Neel v. Western Construction, Inc.

206 P.3d 852, 147 Idaho 146, 2009 Ida. LEXIS 47
CourtIdaho Supreme Court
DecidedMarch 5, 2009
Docket34891
StatusPublished
Cited by5 cases

This text of 206 P.3d 852 (Neel v. Western Construction, Inc.) is published on Counsel Stack Legal Research, covering Idaho Supreme Court primary law. Counsel Stack provides free access to over 12 million legal documents including statutes, case law, regulations, and constitutions.

Bluebook
Neel v. Western Construction, Inc., 206 P.3d 852, 147 Idaho 146, 2009 Ida. LEXIS 47 (Idaho 2009).

Opinion

W. JONES, Justice.

NATURE OF CASE

This is an appeal from an Industrial Commission (the Commission) order requiring a workers’ compensation surety to pay the full amount of a claimant’s medical bills, rather than the reduced amount determined to be reasonable by a third party reviewer. We affirm in part, reverse in part, and remand for further proceedings consistent with this opinion.

FACTUAL AND PROCEDURAL BACKGROUND

Stephen Neel (Mr. Neel) brought a workers’ compensation claim against Western Construction, Inc. and its workers’ compensation surety, Advantage Workers Compensation Insurance Co. (collectively Surety), for an injury he sustained in an industrial accident that occurred during the course of his employment. The accident occurred on September 14, 2005. Mr. Neel first filed a claim with the Commission on October 13, 2005. Surety initially denied Mr. Neel’s workers’ compensation claim. Following a hearing, the Commission found in favor of Mr. Neel. On June 8, 2007, the Commission ordered Surety to compensate Mr. Neel for his injuries.

Mr. Neel submitted invoices in the amount of $100,712.71 to Surety for payment. Mr. Neel claims some of the medical bills submitted were already paid by Mr. Neel’s nonindustrial medical insurance while others went unpaid due to the expiration of said insurance. The record is bereft of any evidence supporting Mr. Neel’s claim that any of his medical bills went unpaid.

*147 Surety followed its usual procedure and reviewed the medical bills for reasonableness under the workers’ compensation regulatory scheme. Based on its review, Surety tendered $92,072.71 as full payment for the medical benefits awarded to Mr. Neel. 1 Along with payment, Surety provided a breakdown of what it considered to be reasonable charges for the medical services provided to Mr. Neel under the workers’ compensation regulations.

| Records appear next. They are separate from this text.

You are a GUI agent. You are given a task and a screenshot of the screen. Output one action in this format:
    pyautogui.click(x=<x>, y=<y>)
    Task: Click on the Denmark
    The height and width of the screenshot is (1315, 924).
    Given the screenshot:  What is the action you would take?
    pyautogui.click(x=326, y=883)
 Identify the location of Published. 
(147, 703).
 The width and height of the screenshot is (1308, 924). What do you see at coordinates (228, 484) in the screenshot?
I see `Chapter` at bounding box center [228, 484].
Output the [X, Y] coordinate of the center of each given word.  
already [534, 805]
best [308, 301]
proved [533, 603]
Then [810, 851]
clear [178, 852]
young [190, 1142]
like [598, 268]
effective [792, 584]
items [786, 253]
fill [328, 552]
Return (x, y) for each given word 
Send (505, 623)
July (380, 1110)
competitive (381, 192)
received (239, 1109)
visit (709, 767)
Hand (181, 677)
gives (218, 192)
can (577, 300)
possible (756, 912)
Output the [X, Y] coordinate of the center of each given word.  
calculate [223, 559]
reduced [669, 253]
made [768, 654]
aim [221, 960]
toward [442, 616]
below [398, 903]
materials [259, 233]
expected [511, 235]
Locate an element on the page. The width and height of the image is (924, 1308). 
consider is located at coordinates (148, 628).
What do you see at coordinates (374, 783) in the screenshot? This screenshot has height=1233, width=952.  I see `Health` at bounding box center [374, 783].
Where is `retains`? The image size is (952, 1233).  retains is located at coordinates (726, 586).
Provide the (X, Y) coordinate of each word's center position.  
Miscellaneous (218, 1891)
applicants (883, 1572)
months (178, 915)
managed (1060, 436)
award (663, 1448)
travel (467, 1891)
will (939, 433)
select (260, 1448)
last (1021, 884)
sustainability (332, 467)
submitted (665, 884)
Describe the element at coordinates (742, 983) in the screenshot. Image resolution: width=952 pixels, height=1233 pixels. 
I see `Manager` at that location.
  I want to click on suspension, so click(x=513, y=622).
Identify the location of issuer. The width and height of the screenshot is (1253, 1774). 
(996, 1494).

Upon receiving a reduced payment for his medical bills, Mr. Neel filed a motion requesting the Commission to order Surety to pay Mr. Neel the full invoiced amount of the bills. On December 11, 2007, the Commission held that because Surety had initially denied the claim, it could not use the workers’ compensation regulatory scheme to reduce Mr. Neel’s bills and ordered Surety to pay the full invoiced amount of the medical bills. The Commission also awarded attorney fees to Mr. Neel because it found Surety’s denial of full reimbursement for Mr. Neel’s medical invoices to be unreasonable. Surety appeals from the Commission’s decision as to the amount Surety owes to Mr. Neel for the medical costs he incurred. Surety also appeals the Commission’s award of attorney fees to Mr. Neel.

ISSUES ON APPEAL

1. Can a surety, having denied a claim subsequently determined to be compensable by the Industrial Commission, review a claimant’s medical bills under the workers’ compensation regulations to determine whether such medical bills are reasonable?
2. Did the Industrial Commission err in awarding attorney fees to Mr. Neel?

STANDARD OF REVIEW

This Court exercises free review over the Commission’s legal conclusions but does not disturb factual findings that are supported by substantial and competent evidence. Arel v. T & L Enterprises, Inc., 146 Idaho 29, 31, 189 P.3d 1149, 1151 (2008) (citing Ewins v. Allied Sec., 138 Idaho 343, 346, 63 P.3d 469, 472 (2003)).

ANALYSIS

A surety that initially denies a claim may not review for reasonableness a claimant’s medical bills that were incurred pri- or to the time that the claim was deemed compensable, but a surety may review for reasonableness medical bills that were incurred after the claim was deemed compensable.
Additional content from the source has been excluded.